I am trying to implement a Logistic Regression algorithm without calling any function that matlab supports and afterwords i am calling the matlab function for logistic regression mnrfit
so i can cross-confirm that my algorithm is working well.
The process that i am implementing is as follows. i first make a vector x that has the input data and a vector y [0,1] that has the corresponding class for every data x. I implement Linear regression using gradient descent to these data and once i extract the coefficients i am passing the line through the sigmoid function. Later on i make a prediction for x=10 to find the likelihood for class 1 for this input. Simple as that..

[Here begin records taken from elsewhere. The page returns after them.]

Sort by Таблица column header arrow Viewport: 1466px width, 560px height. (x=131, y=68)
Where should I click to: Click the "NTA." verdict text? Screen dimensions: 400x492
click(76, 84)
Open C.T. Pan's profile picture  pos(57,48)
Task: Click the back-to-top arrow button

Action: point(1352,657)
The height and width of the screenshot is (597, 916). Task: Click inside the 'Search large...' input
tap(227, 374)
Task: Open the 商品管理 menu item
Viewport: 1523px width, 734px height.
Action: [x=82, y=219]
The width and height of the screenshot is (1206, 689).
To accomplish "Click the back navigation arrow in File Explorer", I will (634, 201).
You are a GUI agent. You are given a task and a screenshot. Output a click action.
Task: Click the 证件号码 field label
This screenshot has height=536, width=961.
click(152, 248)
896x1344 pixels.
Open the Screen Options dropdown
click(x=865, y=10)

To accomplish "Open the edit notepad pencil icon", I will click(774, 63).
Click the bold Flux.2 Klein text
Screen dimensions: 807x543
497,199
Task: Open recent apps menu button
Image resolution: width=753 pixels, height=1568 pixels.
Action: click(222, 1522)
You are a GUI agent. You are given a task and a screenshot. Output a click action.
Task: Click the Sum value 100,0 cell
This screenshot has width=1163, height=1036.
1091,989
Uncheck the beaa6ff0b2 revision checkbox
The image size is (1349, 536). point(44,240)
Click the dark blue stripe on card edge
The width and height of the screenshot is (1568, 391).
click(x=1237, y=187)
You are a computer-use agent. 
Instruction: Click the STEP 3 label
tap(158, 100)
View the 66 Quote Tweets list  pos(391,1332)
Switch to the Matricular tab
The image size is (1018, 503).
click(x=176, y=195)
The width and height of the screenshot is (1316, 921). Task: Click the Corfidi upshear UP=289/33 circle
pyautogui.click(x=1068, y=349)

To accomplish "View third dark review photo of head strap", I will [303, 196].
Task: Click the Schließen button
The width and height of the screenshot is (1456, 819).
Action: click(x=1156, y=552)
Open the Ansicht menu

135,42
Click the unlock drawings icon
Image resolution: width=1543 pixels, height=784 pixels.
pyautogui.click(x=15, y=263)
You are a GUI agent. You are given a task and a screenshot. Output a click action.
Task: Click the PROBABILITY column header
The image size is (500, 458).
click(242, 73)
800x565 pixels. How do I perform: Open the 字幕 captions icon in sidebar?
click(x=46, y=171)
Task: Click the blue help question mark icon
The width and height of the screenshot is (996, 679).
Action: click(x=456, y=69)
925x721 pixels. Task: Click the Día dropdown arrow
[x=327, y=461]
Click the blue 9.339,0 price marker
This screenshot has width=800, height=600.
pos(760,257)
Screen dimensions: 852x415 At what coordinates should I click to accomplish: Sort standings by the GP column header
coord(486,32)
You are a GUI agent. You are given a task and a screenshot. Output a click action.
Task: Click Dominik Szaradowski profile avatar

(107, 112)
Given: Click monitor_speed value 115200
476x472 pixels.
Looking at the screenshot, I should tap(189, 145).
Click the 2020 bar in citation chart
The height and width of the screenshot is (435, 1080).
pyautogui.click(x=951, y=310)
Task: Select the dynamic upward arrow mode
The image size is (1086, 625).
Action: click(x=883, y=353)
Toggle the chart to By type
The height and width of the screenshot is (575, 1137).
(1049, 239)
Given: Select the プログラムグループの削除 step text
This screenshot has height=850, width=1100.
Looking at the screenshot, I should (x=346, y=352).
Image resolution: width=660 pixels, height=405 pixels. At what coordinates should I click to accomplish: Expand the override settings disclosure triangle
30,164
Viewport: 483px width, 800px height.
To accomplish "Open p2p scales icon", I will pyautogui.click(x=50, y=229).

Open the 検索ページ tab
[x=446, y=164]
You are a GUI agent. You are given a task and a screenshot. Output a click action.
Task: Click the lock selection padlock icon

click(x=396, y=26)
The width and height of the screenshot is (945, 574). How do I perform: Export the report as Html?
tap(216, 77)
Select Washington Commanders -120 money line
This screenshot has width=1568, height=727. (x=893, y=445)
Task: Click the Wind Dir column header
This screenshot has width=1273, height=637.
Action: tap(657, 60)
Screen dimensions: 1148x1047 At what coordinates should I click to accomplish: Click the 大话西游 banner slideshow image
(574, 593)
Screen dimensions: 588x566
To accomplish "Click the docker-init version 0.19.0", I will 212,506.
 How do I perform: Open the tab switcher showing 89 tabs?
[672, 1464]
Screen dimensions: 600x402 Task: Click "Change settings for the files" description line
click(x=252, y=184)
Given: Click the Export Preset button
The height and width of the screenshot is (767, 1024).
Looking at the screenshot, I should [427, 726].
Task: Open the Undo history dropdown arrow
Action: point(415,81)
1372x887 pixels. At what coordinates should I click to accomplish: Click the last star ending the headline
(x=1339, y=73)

After that i am calling matlab function mnrfit
and extract the coefficients for logistic regression. To make the same prediction i call the function mnrval
with an argument of 10, since i want to predict for input x=10 as before. My results are different and i do not know why..
The 2 plots that are extracted showing the probability density function for each case are shown at the end.
I also attach the code of the implementation.
% x is the continues input and y is the category of every output [1 or 0]
x = (1:100)'; % independent variables x(s)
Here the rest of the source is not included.